Viele Nachkriegsautoren haben mit den Produktionen für den Rundfunk ihren Lebensunterhalt bestritten, und auch Böll wird den Betrieb gekannt haben. Insofern hat er schon den Mut, die Hand zu beißen, die ihn füttert. Im Fokus stehen jedoch die Kontinuitäten, die die 1950er Jahre mit der Zeit des Nationalsozialismus verbinden. Das verspottete Subjekt, der Intellektuelle Bur-Malottke, steht in der Hackordnung ziemlich weit oben und darf eigene Entscheidungen treffen, die die Subalternen wie Doktor Murke dann ausbaden müssen.

Bölls Kurzgeschichte ist sprachlich dicht am Kabarett, deshalb halte ich es für folgerichtig, wenn ein junger Kabarettist wie Dieter Hildebrandt den Stoff für die Mattscheibe bearbeitet und die Hauptrolle mimt. Weil die Verfilmung nicht auf 90 Minuten aufgebläht wurde, wirkt sie in der Kürze pointiert; nur die komische Schnulze im Tonstudio finde ich absolut überflüssig. Mit Dieter Hildebrand, Heinz Schubert und Dieter Borsche habe ich vertraute Gesichter wiedererkannt.

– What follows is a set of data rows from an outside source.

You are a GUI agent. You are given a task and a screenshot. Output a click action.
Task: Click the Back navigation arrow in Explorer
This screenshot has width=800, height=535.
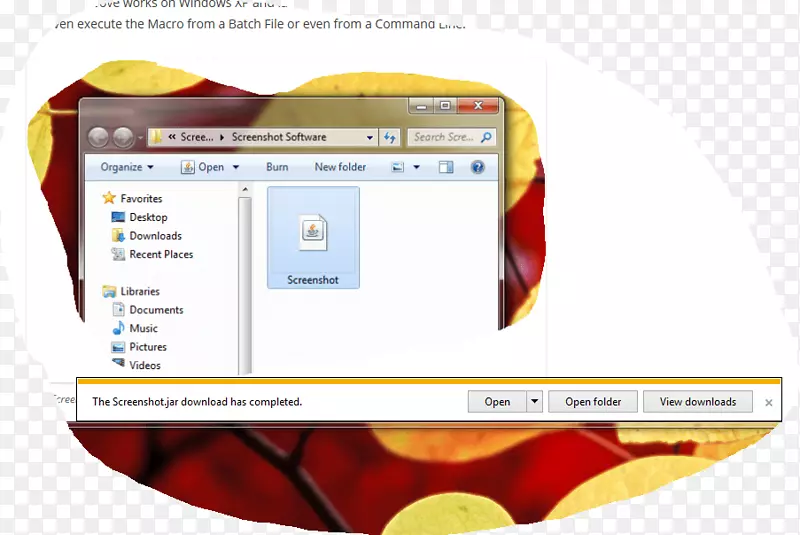tap(98, 138)
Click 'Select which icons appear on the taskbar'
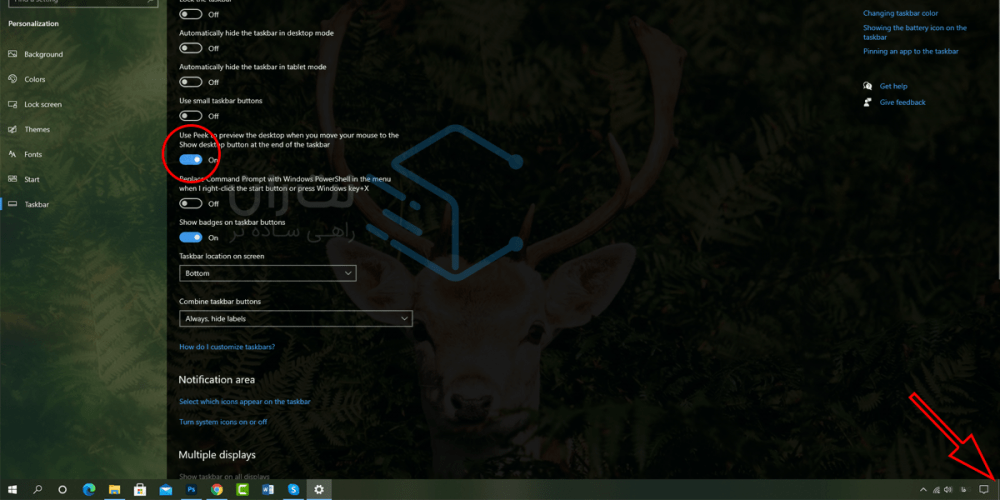Image resolution: width=1000 pixels, height=500 pixels. (245, 401)
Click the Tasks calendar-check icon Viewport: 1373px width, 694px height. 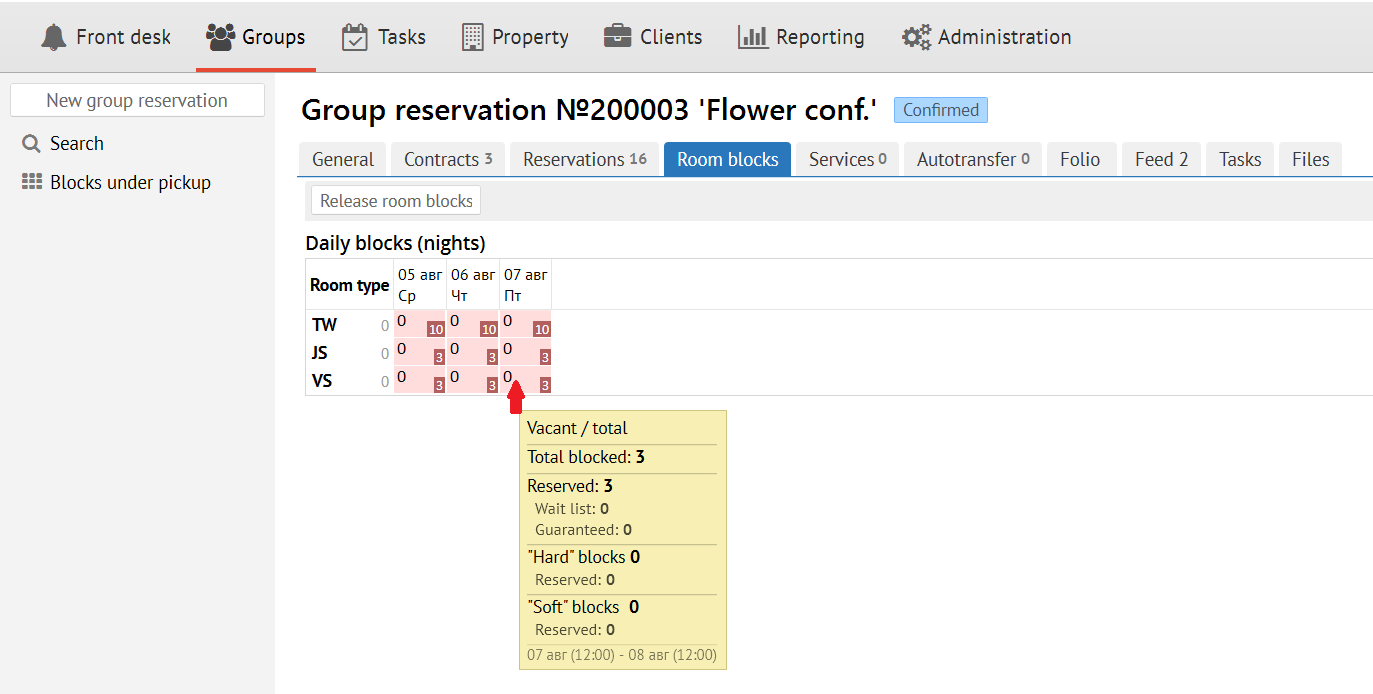coord(355,37)
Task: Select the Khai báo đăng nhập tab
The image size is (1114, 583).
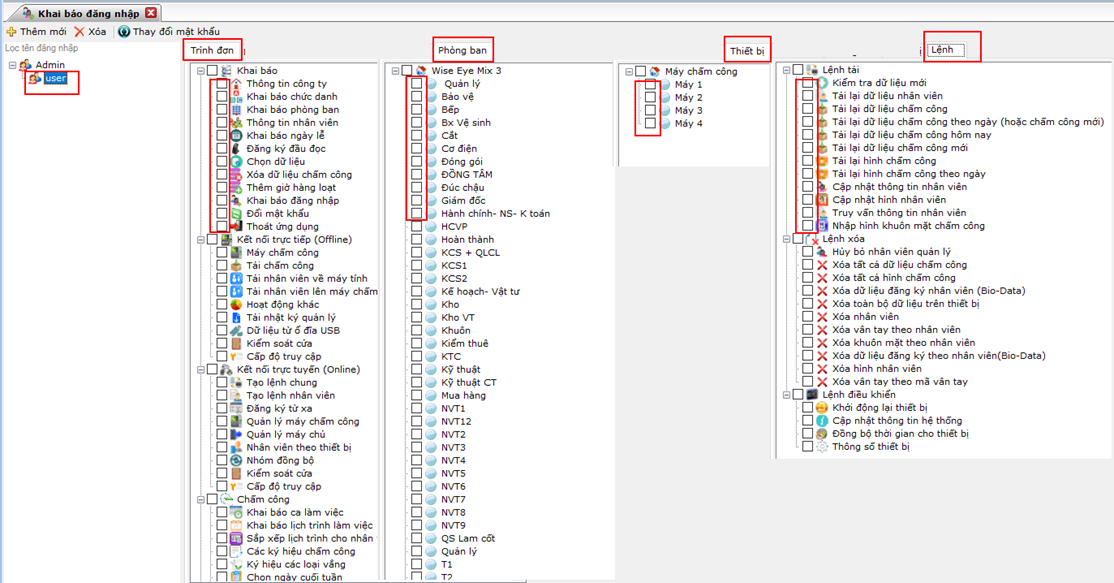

Für eine Fernsehproduktion empfand ich die Verfilmung mutig, teilweise mußte ich an Tati denken, besonders wenn die Besichtigungsgruppe der Geistlichen durch den Goldsaal dackelt. Die Musik von Peter Thomas unterstützt den Eindruck, hier quasi ein Dokument der Nierentischära vor sich zu haben. Insgesamt muß ich sagen, dass ich die Verfilmung besser finde als die Vorlage.